We study horocycle eigenfunctions at Lobachevsky plane. They are functions $u\colon \mathbb H=\mathbb C^+=\{z\in\mathbb C\colon \Im z>0\}\to\mathbb C$ such that $\left(-y^2\left(\frac{\partial^2}{\partial x^2}+\frac{\partial^2}{\partial y^2}\right)+ 2i\tau y\frac{\partial}{\partial x}\right)u(x+iy)=s^2 u(x+iy)$, $x+iy\in\mathbb C^+$, with $\tau,s\in\mathbb R$, $\tau$ large and $s/\tau$ small. In other words, we study eigenfunctions of magnetic quantum Hamiltonian on hyperbolic plane.
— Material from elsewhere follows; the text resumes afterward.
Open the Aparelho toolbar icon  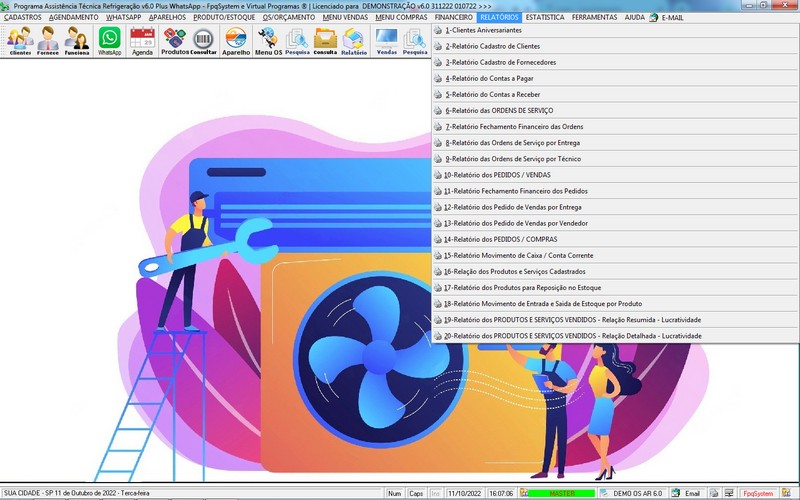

By Bohr semiclassical correspondence principle, the asymptotic behavior of such functions is related to horocycle flow on $T\mathbb H$. Let $u^{\mathbb C}$ be analytic continuation of function $u$ to Grauert tube; the latter is an open neighbourhood of $\mathbb H$ in the complexified Lobachevsky plane $\mathbb H^{\mathbb C}$. If a sequence of horocycle functions possesses microlocal quantum ergodicity at the admissible energy level (with $\hbar=1/\tau$) then we may find asymptotic distribution of divisor of $u^{\mathbb C}$. This is done by establishing the asymptotic estimates on $|u^{\mathbb C}|$ in $\mathbb H^{\mathbb C}$. Under imaginary-time horocycle flow, microlocalization of $u$ in $T^*\mathbb H$ is taken to localization of $u^{\mathbb C}$ on $\mathbb H^{\mathbb C}$. The growth of functions $u^{\mathbb C}$ as $\tau\to\infty$ turns to be governed by the growth of complexified gauge factor occurring in $\tau$-automorphic kernels for functions on $\mathbb H$.